Systems analysis of nucleic acids to model outcome and biological characteristics of neuroblastoma

Neuroblastoma (NB) cells in the bone marrow (BM) at diagnosis are powerful indicators of poor outcome, the BM being a frequent reservoir for drug refractory disease. Improved outcome for some children will only be realised when treatments to eradicate BM disease have been developed. I have therefore isolated NB cells from BM aspirates of children with high-risk disease and investigated the self-renewal, migratory capacity and clinical significance of this disease.
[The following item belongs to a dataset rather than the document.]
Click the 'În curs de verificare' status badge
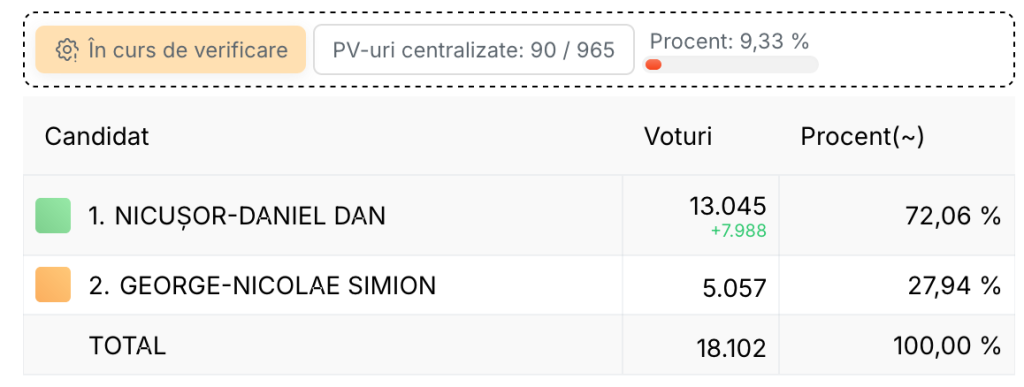1024x387 pixels. pos(170,50)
I have optimised methods for analysis and reporting of miRNA expression profiles using TaqMan® miRNA arrays to identify miRNAs or miRNA regulated pathways that are drivers of BM disease and investigated the potential of miRNAs as biomarkers of risk in liquid biopsies including BM aspirates and blood. The median infiltration of BM with NB cells was 17% (range 0-94%); a high infiltration of BM with NB cells was predictive of a worse EFS (p=0.0012). Heterogeneous self-renewing capacity was observed in both colony and spheroid formation assays. Colony formation predicted EFS (p=0.012). Migratory cells were identified in all NB cultures; the migration index was highly heterogeneous (median 127±23, n=93, range 7.5-427.5) and did not predict EFS. Hierarchical clustering of NB miRNA profiles revealed that NB cells from BM are heterogeneous. Pathway analysis revealed enrichment of the PI3K pathway in propagated NB cells. Treatment of cells with PI3K inhibitors reduced the viable NB cell number, validating the approach taken. Furthermore miR-618, reported to modulate growth via the PI3K pathway, was significantly associated with both self-renewal and survival. Circulating miRNAs in BM and PB predicted EFS. In conclusion, NB cells from the BM of children with high-risk disease are highly heterogeneous. miRNAs are suitable candidates as circulating biomarkers of risk for more personalised treatment, although further investigations are needed to functionally validate their specific roles and design miRNA-mediated therapies.